*BRIEF*
At the line with "Viewport: 866px width, 415px", start repeating the data, and continue line by line through the final line, exactly.

*DATA EXCERPTS*
———

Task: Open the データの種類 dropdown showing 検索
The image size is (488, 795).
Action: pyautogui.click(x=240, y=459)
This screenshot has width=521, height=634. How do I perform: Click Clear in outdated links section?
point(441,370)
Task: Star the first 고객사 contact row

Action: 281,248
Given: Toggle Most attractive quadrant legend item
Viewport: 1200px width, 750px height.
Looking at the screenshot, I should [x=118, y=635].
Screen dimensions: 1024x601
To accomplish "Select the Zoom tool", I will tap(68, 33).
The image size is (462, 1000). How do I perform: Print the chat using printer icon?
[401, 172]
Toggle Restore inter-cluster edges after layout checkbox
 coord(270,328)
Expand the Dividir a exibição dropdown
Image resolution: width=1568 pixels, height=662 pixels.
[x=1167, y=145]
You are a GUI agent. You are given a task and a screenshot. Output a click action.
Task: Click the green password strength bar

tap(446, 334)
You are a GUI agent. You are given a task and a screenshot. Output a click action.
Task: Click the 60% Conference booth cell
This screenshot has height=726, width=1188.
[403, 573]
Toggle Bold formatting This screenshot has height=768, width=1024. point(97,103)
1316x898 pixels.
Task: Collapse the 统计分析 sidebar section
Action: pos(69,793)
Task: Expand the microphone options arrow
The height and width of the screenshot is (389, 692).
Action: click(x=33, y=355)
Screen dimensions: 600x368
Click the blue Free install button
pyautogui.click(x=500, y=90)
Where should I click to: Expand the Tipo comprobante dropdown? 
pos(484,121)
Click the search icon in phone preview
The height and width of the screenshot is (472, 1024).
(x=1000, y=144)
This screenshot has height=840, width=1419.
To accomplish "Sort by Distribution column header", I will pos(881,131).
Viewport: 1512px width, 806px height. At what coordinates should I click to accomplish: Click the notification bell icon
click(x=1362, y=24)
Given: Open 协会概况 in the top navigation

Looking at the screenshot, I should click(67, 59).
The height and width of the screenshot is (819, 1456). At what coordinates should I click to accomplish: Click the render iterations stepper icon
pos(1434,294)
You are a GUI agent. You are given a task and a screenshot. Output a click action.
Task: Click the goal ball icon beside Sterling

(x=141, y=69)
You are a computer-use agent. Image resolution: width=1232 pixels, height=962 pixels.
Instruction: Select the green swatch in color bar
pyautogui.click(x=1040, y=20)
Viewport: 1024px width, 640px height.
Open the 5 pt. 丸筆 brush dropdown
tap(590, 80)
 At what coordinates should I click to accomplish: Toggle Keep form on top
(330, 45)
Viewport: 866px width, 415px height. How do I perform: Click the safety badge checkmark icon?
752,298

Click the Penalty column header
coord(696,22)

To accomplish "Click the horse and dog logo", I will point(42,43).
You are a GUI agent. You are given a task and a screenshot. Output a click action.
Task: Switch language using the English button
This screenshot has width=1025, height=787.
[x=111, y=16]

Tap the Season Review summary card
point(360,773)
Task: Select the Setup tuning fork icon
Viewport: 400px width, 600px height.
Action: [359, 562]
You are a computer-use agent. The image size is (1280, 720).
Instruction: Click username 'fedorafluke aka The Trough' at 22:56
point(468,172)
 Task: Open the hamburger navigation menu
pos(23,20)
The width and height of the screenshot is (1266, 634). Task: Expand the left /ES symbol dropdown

———

*SOLUTION FOR THIS TASK*
Viewport: 866px width, 415px height. How do I perform: Click the safety badge checkmark icon?
752,298

Click the Penalty column header
coord(696,22)

To accomplish "Click the horse and dog logo", I will point(42,43).
You are a GUI agent. You are given a task and a screenshot. Output a click action.
Task: Switch language using the English button
This screenshot has width=1025, height=787.
[x=111, y=16]

Tap the Season Review summary card
point(360,773)
Task: Select the Setup tuning fork icon
Viewport: 400px width, 600px height.
Action: [359, 562]
You are a computer-use agent. The image size is (1280, 720).
Instruction: Click username 'fedorafluke aka The Trough' at 22:56
point(468,172)
 Task: Open the hamburger navigation menu
pos(23,20)
The width and height of the screenshot is (1266, 634). Task: Expand the left /ES symbol dropdown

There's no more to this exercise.